Studies of the Grotesque both Primal and Sensual
Ariella Budick
Newsday
2004
1947_untitled_oil_on_canvas_44x27

untitled, oil on canvas, 44×27, 1947

A brutish, bulging figure, mold-ed and pinched from clods of clay, lies on the floor near a window. Its scrawny arms wave helplessly in the air, its upturned face — part insect, part human — contorts into a mute howl. Meet Gregor, a sculpture created in 1965 by Reuben Kadish, and the centerpiece of a tiny but powerful retrospective at the Pollock-Krasner House.

Gregor, who is named after the main character (changed overnight into a cock-roach) in Franz Kafka’s story “The Metamorphosis,” could well be a stand-in for the artist. Kadish began his career as a muralist, cocooned himself for several years on a dairy farm in New Jersey, and reemerged as a sculptor of disturbing, savage totems. Unlike Kafka’s Gregor Samsa, Kadish flourished in his new guise, even if his transformation was fraught with pain.

Born in Chicago in 1913, Radish grew up in California. Early on, he formed an association with the Mexican muralist David Alfaro Siqueiros, whose style and political commitment he emulated. But a stint in the Army Artists Unit during World War II exposed him to the raw suffering of war in Asia and imprinted an unrelieved morbidity on his psyche. His postwar work took on a darker tone: Corpses, skeletons, serpents and monsters took up permanent residence in his paintings and drawings.

Even with death lurking everywhere, Kadish remained something of a sensualist, partial to a particularly lovely shade of pink.
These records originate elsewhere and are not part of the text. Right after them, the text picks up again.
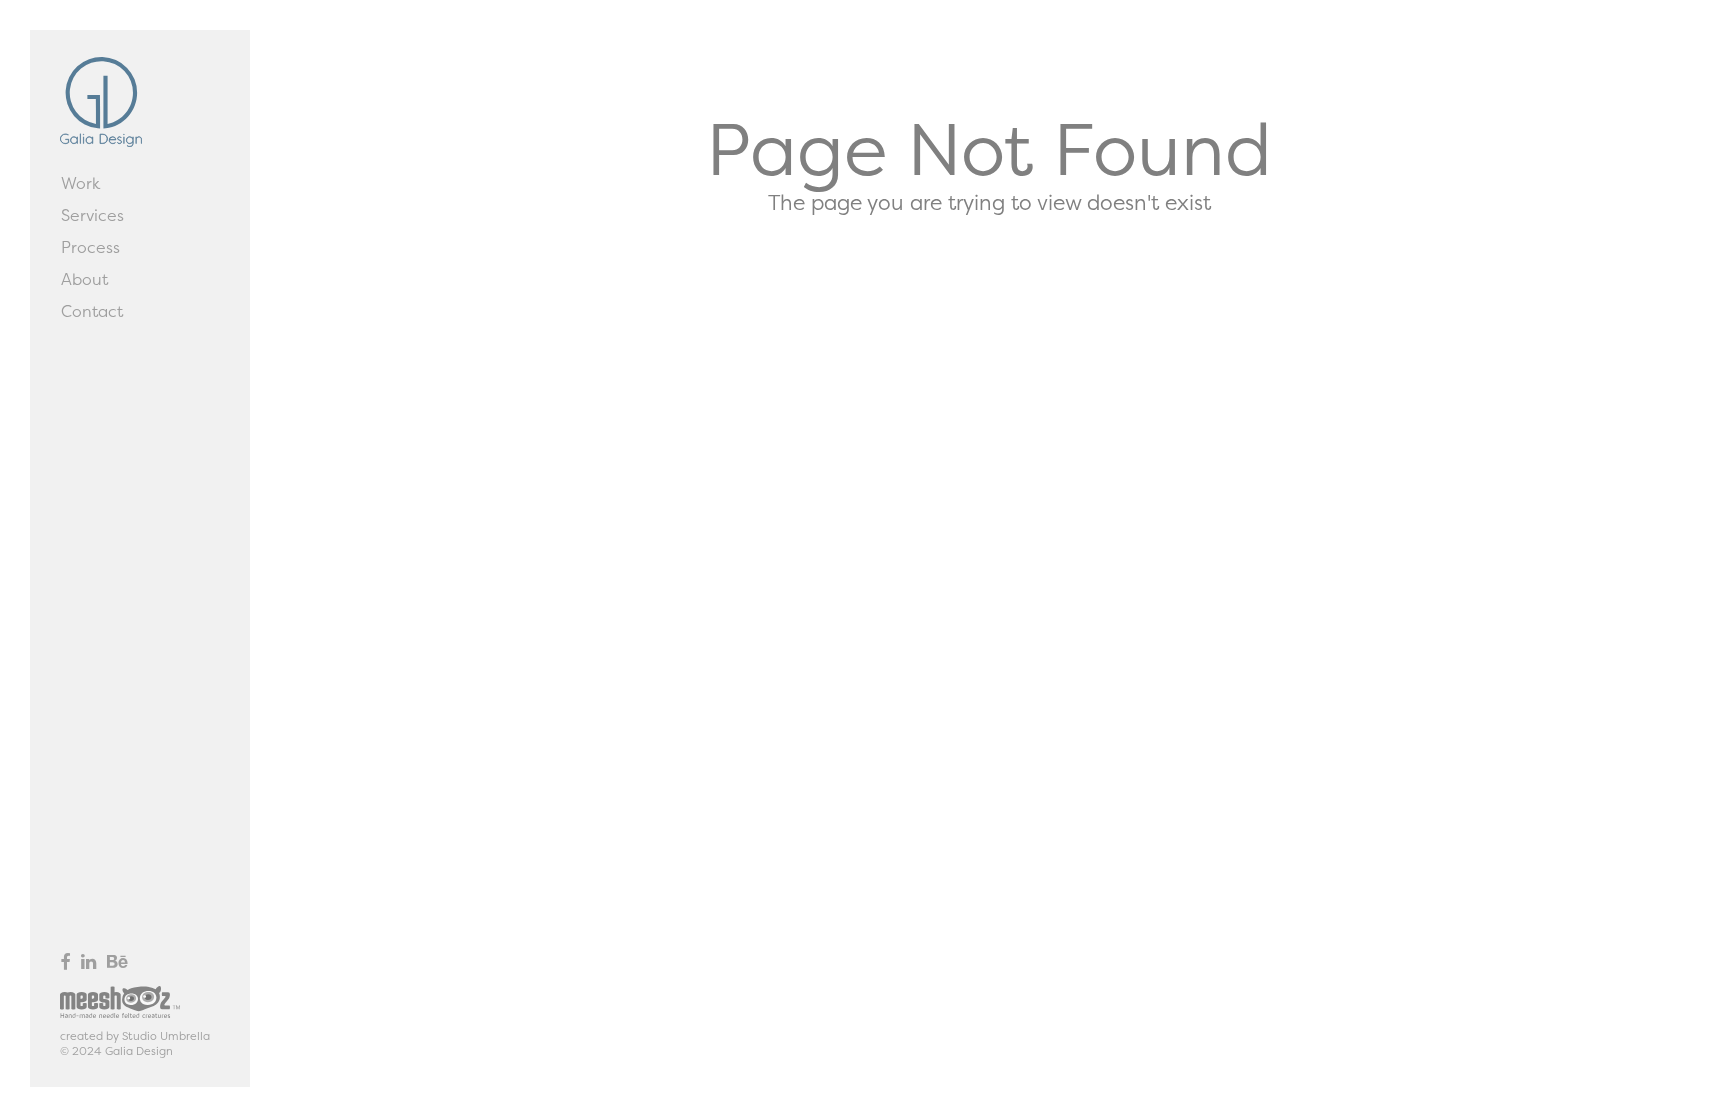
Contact (92, 311)
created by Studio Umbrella (135, 1036)
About (84, 279)
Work (80, 183)
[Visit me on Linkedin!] (88, 961)
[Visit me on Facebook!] (65, 961)
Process (90, 247)
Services (92, 215)
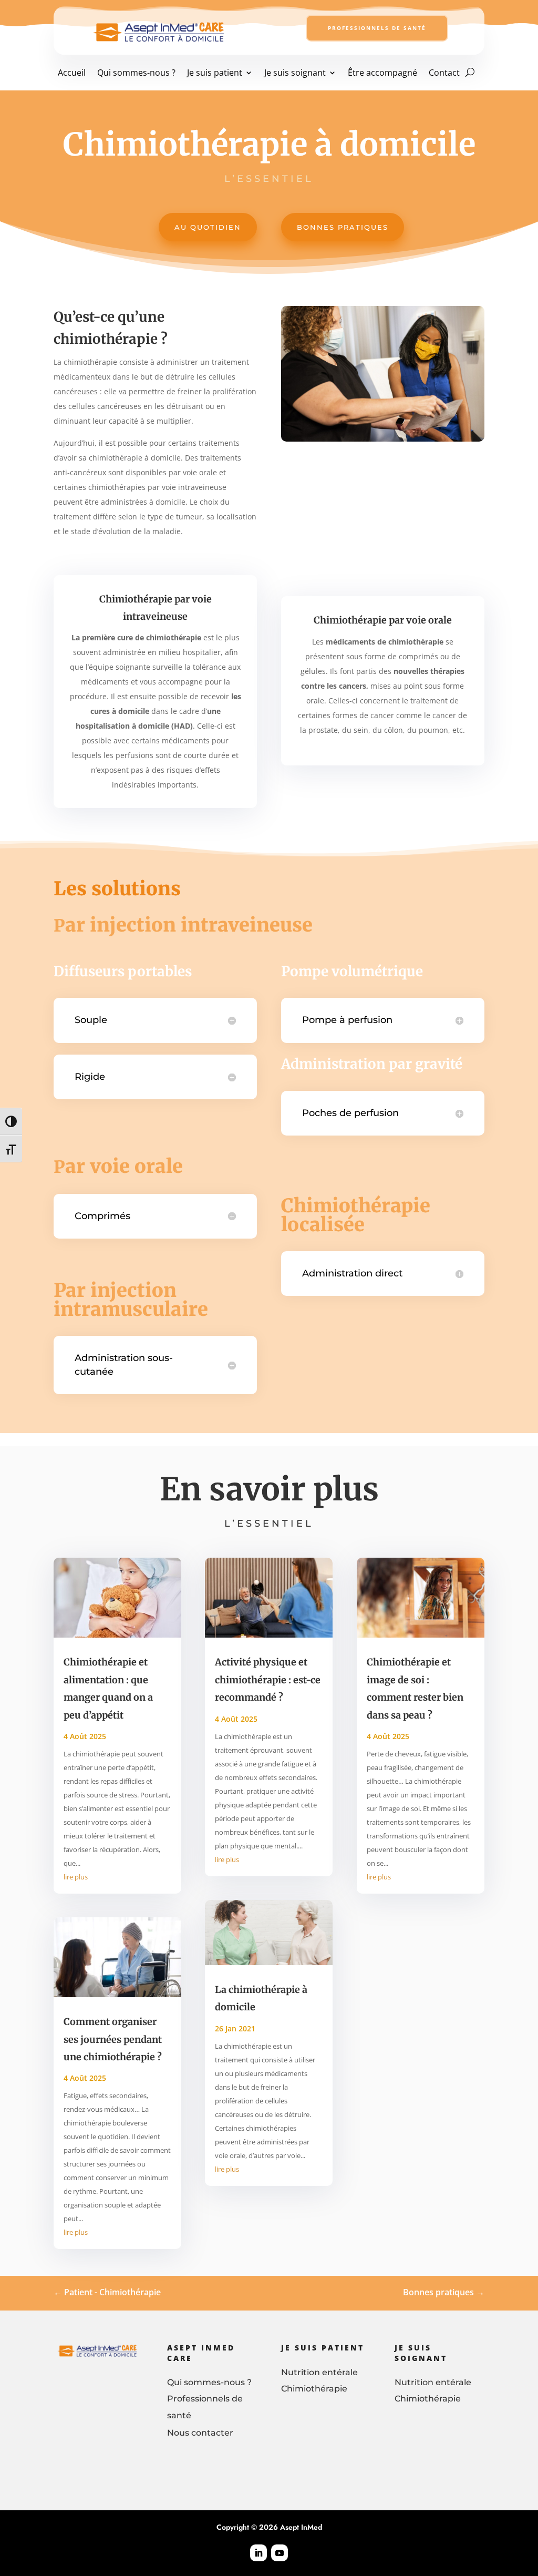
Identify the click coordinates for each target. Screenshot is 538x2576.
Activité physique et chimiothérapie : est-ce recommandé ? (267, 1679)
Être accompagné (382, 72)
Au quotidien (207, 227)
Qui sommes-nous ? (136, 72)
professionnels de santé (377, 28)
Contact (444, 72)
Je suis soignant (295, 72)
Traces of that rich, rosy color appear near a frightful figure’s shoulder in a 1945 work, and in the bright patterns and chunky surface of a more abstract 1947 painting.
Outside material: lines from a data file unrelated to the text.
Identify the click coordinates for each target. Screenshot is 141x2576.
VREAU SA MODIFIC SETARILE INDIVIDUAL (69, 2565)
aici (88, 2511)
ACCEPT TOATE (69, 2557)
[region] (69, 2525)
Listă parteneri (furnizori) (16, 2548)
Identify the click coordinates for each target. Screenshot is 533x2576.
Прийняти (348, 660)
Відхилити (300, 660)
It was a year later when Kadish removed himself from the art world entirely. In 1958, when he rejoined the scene, it was as a master of terra-cotta. Kadish’s sculptures are pointedly crude. “Head” of 1962 looks like an ancient idol with gaping eyes, a slit for a nose and a series of pimply protrusions studded around the cheeks and neck.

"Gregor," terra cotta, 14x33x16, 1965

“Gregor,” terra cotta, 14x33x16, 1965

“Cocoon III” (1977) returns to the theme of metamorphosis. A knobby insect, eyes bulging, emerges from its chrysalis. This is no graceful butterfly, but a tough bug whose scabbled carapace hints at a lifetime’s worth of conflict.

As a sculptor Radish was able to indulge his penchant for sensuality. He evidently savored the feeling of clay in his hands and relished squeezing, shaping and probing it as he created primal forms out of the earth itself.

Toward the end of his life Kadish returned to paper, completing a group of monotypes that synthesized all he had done before. Hybrid creatures writhe, serpents twist amid shoes and bones, and death declares its ascendancy.

Despite all the teeth-gnashing in his work, the Pollock-Krasner House show is far from depressing. It demonstrates how constructive and fertile rage and terror can be, and how contemplating mortality with sufficient technique can produce art.